Tout comprendre à la crise au Chili

Un manifestant balance un vélo contre un véhicule de l'armée, le 18 octobre à Santiago. Un manifestant balance un vélo contre un véhicule de l'armée, le 18 octobre à Santiago.[CLAUDIO REYES / AFP]

De nombreuses manifestations ont émaillé le week-end dernier au Chili tuant onze personnes selon les derniers chiffres de l'AFP. Sebastián Piñera, le président chilien, estime que son pays est «en guerre».

L'augmentation du prix ticket de métro, le déclencheur

L'annonce de l'augmentation du prix du ticket de métro lors des heures de pointe, passé à 830 pesos (soit un peu plus d'un euro), a mis en colère de nombreux Chiliens. Jeudi 17 octobre, certains d'entre eux, dont de nombreux lycéens, ont appelé à des mouvements de désobéissance civile comme voyager sans ticket dans le réseau de transport souterrain très étendu de Santiago (136 kilomètres).

«Le gouvernement a réagi très fortement à cette action», soutient Antoine Maillet, professeur de sciences politiques à l'université du Chili à Santiago. Et très maladroitement. Le ministre de l'Economie, Juan Andrés Fontaine, a par exemple déclaré que si les gens ne voulaient pas subir l'augmentation du prix du ticket de métro, ils n'avaient qu'à se lever plus tôt... 

Finalement, devant les blocages et les dégradations, le métro a été fermé par les autorités. 133 personnes ont été arrêtées selon l'AFP. Samedi, Sebastián Piñera a finalement fait machine arrière et a déclaré que l'augmentation prévue n'aura pas lieu.

Un WEEK-END de protestation

La contestation sociale engagée par les lycéens, et sa repression disproportionnée par le gouvernement, a fini par embraser le pays.
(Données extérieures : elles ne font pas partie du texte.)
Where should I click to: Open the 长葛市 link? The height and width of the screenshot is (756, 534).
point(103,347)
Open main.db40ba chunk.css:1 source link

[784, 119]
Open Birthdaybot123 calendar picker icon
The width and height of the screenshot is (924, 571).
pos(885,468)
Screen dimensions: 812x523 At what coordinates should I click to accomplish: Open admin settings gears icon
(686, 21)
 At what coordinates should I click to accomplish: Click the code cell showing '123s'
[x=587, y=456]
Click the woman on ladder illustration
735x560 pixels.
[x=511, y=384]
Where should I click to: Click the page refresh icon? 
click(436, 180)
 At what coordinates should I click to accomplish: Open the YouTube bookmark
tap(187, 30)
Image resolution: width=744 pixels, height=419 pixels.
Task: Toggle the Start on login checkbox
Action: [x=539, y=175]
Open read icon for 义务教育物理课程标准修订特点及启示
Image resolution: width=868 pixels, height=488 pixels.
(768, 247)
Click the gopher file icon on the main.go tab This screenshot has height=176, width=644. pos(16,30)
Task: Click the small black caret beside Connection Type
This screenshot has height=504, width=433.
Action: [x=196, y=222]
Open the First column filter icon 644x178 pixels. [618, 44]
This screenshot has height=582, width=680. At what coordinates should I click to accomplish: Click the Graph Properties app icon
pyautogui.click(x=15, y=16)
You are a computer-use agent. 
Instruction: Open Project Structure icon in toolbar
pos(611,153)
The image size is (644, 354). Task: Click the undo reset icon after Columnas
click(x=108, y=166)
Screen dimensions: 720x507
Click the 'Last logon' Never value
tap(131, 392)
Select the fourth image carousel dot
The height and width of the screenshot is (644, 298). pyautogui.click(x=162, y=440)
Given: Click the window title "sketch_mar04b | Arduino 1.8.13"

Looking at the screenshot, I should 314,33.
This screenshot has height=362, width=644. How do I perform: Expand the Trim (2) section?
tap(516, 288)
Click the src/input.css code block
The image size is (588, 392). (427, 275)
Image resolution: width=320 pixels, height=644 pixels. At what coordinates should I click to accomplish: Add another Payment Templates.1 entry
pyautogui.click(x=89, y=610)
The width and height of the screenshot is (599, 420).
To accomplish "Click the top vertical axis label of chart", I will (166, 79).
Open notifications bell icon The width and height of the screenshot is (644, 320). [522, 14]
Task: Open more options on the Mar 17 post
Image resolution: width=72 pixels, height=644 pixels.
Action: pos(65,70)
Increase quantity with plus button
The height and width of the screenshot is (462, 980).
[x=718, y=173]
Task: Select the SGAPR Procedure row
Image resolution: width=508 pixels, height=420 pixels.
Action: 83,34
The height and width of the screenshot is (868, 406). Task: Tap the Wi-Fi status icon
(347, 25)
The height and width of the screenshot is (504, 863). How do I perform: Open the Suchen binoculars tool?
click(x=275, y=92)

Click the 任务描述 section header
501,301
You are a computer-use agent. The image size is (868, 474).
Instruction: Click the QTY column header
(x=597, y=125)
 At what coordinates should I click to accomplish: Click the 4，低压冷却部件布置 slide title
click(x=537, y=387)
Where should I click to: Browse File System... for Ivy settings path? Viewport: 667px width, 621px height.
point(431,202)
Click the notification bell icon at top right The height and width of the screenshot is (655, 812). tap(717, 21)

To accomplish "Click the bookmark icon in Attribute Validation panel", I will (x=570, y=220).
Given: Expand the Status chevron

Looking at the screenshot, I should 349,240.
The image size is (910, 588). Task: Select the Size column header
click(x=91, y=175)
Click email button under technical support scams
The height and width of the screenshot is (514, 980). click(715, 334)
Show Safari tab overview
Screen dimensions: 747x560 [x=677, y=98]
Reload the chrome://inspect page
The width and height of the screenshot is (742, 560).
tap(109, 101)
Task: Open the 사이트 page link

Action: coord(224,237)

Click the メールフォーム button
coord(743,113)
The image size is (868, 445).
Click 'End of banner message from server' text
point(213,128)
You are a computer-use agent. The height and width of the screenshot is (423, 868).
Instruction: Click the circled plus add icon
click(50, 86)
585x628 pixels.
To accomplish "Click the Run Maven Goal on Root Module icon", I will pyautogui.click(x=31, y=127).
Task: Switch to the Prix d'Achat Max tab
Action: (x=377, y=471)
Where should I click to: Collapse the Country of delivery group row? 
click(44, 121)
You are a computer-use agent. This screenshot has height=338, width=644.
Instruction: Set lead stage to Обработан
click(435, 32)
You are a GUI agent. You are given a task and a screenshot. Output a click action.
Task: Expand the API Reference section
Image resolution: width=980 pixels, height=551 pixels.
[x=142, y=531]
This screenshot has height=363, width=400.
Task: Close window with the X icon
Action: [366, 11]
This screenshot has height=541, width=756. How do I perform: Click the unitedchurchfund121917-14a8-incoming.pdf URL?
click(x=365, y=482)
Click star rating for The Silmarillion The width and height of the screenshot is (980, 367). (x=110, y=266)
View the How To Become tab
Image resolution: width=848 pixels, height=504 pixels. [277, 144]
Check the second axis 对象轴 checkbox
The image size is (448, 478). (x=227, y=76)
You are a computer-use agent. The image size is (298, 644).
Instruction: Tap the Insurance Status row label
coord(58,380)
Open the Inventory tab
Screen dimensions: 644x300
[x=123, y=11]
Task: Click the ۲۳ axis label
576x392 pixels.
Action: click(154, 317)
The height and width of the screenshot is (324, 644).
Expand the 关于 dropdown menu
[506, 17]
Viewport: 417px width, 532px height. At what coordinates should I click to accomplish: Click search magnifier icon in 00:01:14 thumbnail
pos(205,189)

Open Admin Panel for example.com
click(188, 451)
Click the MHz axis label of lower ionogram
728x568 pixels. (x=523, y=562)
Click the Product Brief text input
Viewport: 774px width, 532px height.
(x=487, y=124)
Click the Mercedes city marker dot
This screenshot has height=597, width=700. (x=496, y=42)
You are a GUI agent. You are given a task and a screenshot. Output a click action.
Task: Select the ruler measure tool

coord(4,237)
Dès vendredi 19 octobre, de nombreux Chiliens sont descendus dans la rue, et les revendications se sont élargies. Pour protester pacifiquement, les manifestants ont brandi des casseroles et les ont fait résonner dans les rues du pays. «Ces rassemblements sont larges, familiaux et concernent toutes les classes sociales sauf les plus hautes», décrit Antoine Maillet.

Mais ces événements pacifiques ont cotoyé les scènes d'affrontements entre émeutiers et forces de l'ordre vendredi, samedi et dimanche. Des émeutes qui ont conduit le président chilien a décréter l'état d'urgence vendredi soir, une première depuis la fin de la dictature de Pinochet en 1990. «J'ai nommé le général de division Javier Iturriaga del Campo à la tête de la défense nationale», a-t-il ajouté. S'en est suivi le déploiement très rapide de plusieurs milliers de militaires dans la capitale. 

Au total, dans le week-end, onze personnes ont trouvé la mort. «Le nombre de morts à déplorer au cours des derniers jours est de onze. Nous avons eu trois morts samedi et huit hier dimanche», a déclaré la gouverneur de Santiago, Karla Rubilar, selon des propos rapportés par l'AFP. Le gouvernement a joué la surenchère sécuritaire, instaurant un couvre-feu de 22h à 7h dans la capitale et dans certaines régions du pays - en vigueur pour une troisième nuit consécutive dans la nuit de lundi à mardi à Santiago. «La démocratie a l'obligation de se défendre», a justifié dimanche Sebastián Piñera qui assure que son pays est «en guerre».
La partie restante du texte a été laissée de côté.